Types of Garden Enemies
AZALEA FLOWER BLIGHT (Ovulinia azaleae),
also called flower spot and petal blight. First noticed near Charleston in 1931 the blight now extends from Maryland southward through all the coastal states to Cali- fornia. It attacks flowers only, and is most devastating in foggy areas near the coast, but it is a problem as far inland as Tyler, Texas; Natchez, Mississippi; and Monroe, Louisiana. All the flowers of all the azaleas in a whole town seemingly blight overnight under favorable conditions, resulting in large losses in cities depending on azalea trails and gardens to lure tourists.
Fig. 11

The fungus lives from one season to the next in very small, thin, black sclerotia on the ground or in mulch under the bushes.
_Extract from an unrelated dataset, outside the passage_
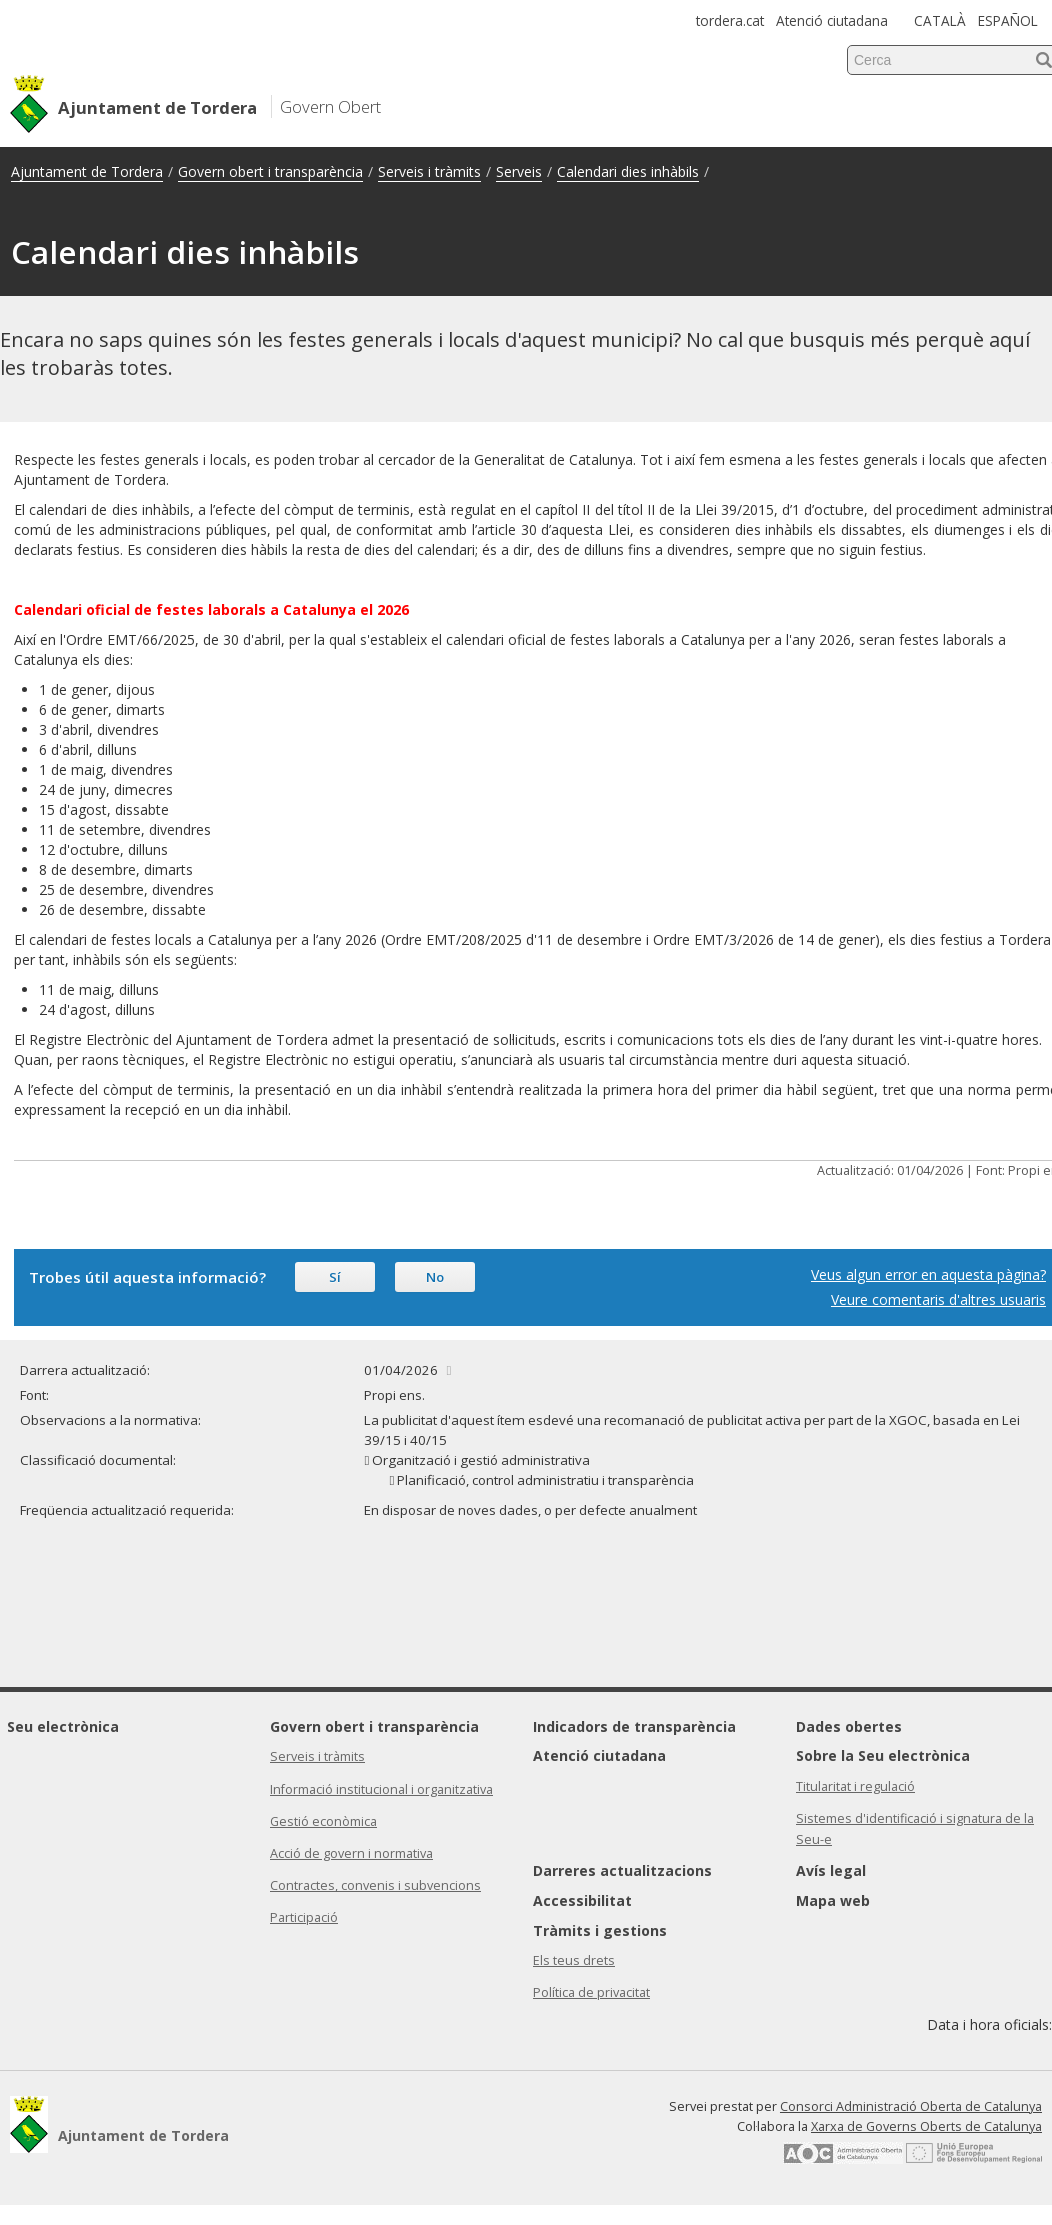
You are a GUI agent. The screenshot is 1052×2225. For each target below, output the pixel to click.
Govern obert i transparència (270, 171)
During a rainy period in January or February the sclerotia produce cuplike reddish-tan apothecia, less than 1/8 inch across, probably not discernible to the untrained eye but diagrammed in Figure 11. The apothecia are lined with asci, shown in insert, and spores from these are literally shot into the air and carried by air currents to the lowest petals. A little rain or heavy dew allows for spore germination and penetration into the petal. In a few hours a large white spot is formed which is distinctly wet to the touch, and the tissue literally disappears if the spot is placed between thumb and finger. This wet or slimy feel is an excellent diagnostic character and differentiates fungus blight from frost spots, insect injury, etc. Secondary spores, conidia, are formed inside infected petals, and are spread by wind, rain, and insects to other flowers, bushes, and gardens.
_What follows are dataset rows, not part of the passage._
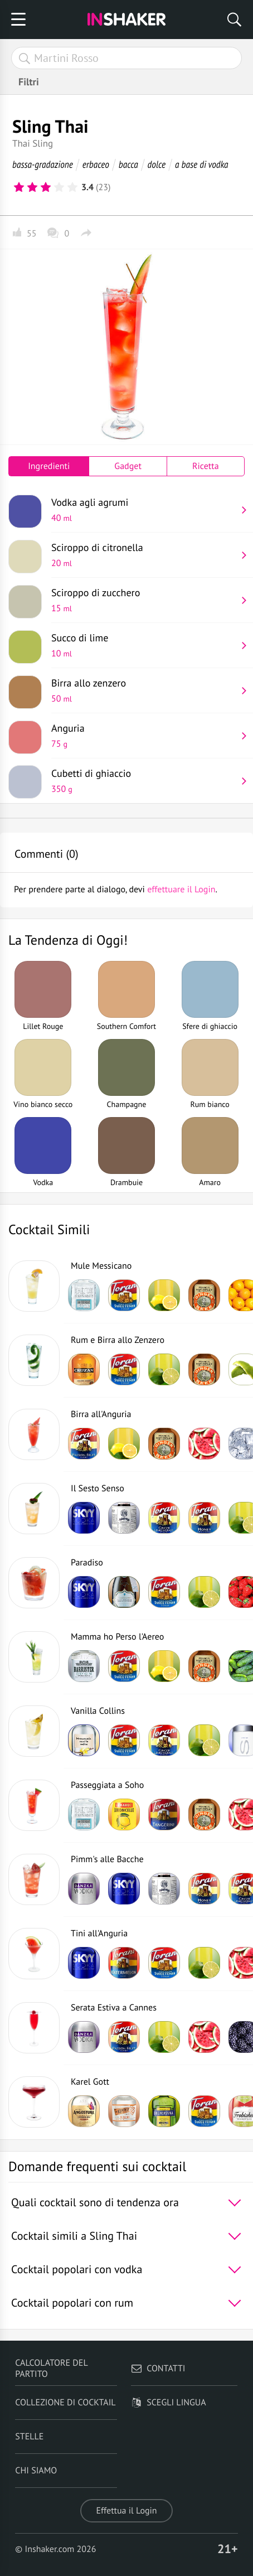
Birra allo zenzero (143, 690)
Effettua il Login (126, 2510)
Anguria (143, 736)
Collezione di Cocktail (65, 2402)
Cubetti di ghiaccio (143, 781)
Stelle (29, 2436)
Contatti (158, 2368)
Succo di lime (143, 645)
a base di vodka (201, 164)
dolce (157, 164)
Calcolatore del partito (51, 2368)
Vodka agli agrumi (143, 510)
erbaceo (95, 164)
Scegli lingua (168, 2402)
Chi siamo (36, 2470)
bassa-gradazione (42, 164)
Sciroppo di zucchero (143, 600)
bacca (128, 164)
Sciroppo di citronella (143, 555)
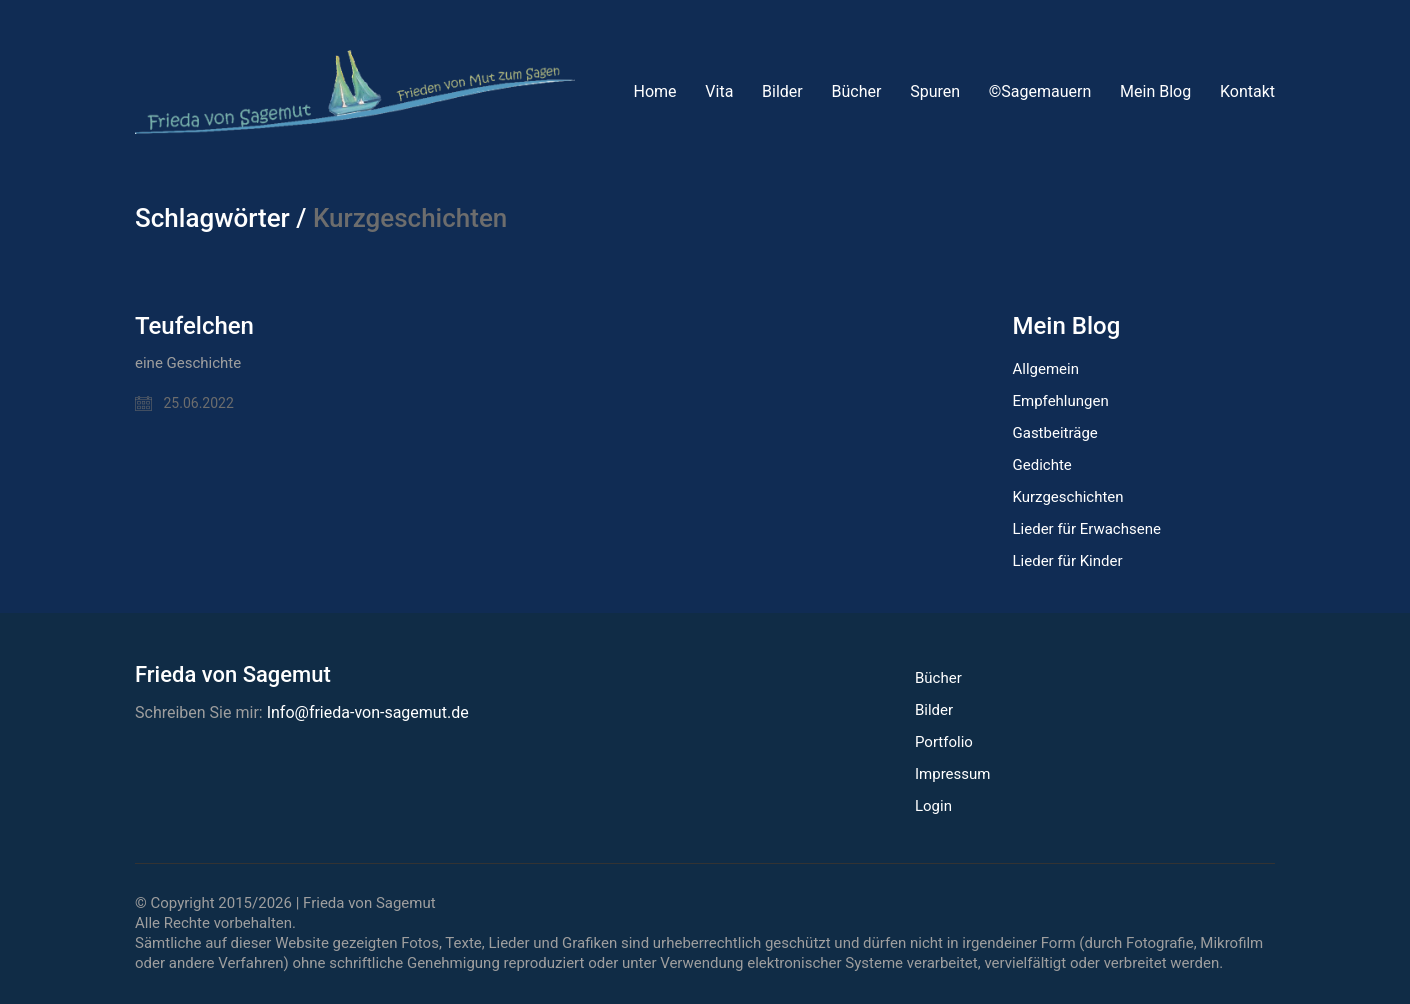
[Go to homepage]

Distribution is extremely efficient, and in moist weather colored flowers are literally peppered with small white spots, each marking where a spore has landed and started to grow. White petals have numerous brown spots. By the next day these flowers may be reduced to slimy mush, hanging brown and limp by the thousands on every bush. With two or three more days of moist weather, black, slightly curved, sclerotia form in the petals, but if a period of dry weather intervenes it may be some time before sclerotia are produced. These either drop to the ground out of the petals in a few days or remain in the dried flowers. Healthy azaleas, except for some Kurume varieties, shed their flowers as soon as they fade. Those infected with petal blight hold their unsightly, dried brown flowers for months.